Hay quienes tienen miedo a servirse de la imaginación para pensar el futuro. ¿Por qué? Es cierto que la palabra imaginación puede despertar connotaciones sospechosas: ¿no se piensa de ella que es “cosa de niños”, o “la loca de la casa” y que “levanta castillos en el aire”, como si perturbase el trabajo de la sesuda y siempre seria razón? ¿No es una creencia más o menos compartida el que la madurez y la sensatez tienen que ver con la atenuación de la fantasía, cosa que, además de ser falsa, resulta ser una pérdida incruenta pero dolorosísima?
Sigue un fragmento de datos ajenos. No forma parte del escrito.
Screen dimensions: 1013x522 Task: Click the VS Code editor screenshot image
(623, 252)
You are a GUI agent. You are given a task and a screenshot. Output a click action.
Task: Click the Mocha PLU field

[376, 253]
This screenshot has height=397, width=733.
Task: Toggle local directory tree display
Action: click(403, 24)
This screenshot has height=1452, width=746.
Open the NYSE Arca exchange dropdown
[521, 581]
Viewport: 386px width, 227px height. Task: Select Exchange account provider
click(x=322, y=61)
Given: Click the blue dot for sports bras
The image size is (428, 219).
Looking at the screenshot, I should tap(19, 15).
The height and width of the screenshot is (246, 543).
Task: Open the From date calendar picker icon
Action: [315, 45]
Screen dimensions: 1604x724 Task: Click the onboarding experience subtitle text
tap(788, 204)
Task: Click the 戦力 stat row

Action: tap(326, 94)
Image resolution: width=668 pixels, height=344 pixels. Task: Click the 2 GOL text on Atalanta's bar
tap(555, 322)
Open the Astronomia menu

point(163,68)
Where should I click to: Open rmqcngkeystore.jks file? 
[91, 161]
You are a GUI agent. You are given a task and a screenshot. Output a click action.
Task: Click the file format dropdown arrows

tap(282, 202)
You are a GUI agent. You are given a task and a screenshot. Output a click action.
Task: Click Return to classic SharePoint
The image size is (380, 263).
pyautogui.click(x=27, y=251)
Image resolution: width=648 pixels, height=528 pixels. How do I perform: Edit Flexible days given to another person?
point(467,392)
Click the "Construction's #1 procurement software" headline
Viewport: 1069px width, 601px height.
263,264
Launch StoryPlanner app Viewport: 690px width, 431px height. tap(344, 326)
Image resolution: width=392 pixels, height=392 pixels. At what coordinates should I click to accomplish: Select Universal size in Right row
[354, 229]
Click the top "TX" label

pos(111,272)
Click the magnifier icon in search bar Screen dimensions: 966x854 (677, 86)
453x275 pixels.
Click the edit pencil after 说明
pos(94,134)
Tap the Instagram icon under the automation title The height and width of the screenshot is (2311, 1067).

Pero privarse de la imaginación y de su prima la fantasía supone echar el candado a la creatividad y olvidar el plano que nos indicaba cómo llegar a la isla de la fecundidad. Porque, en realidad, la imaginación es la auténtica isla del tesoro, la matriz oculta de la realidad, la chispa que enciende el amor que no se cansa, la que proporciona la audacia para cambiar el agua en vino…
Sólo desde la imaginación humana podemos desenmascarar la chata materialidad cuyas raíces buscan ahogar el corazón del mundo. Graham Greene acertó al escribir que “el odio es un fracaso de la imaginación” porque nada hay tan aburrido y monótono como alimentar negros rencores. A través de escondidos recovecos y dormidas posibilidades, la imaginación lleva de la mano al amor y lo hace sorprendente, atrevido, valiente, duradero, siempre nuevo. Por eso es decisivo que reguemos y cultivemos con mimo nuestras imágenes interiores, algo tan vital como el comer o el dormir, y que opongo a la aridez de la actitud que tan a menudo nos rodea, porque tienen el poder de convertir lo real en fuente de abundancia o, por el contrario, en una triste fábrica de amenazas y dificultades.
Atreverse a imaginar, como cualquier viaje, se comienza con inquietud, pero se termina con nostalgia. Y además, no estamos solos en esto, no olvidemos que todo lo que existe para nosotros en este mundo comenzó porque Alguien lo imaginó primero. Bueno, entonces… ¿te atreves?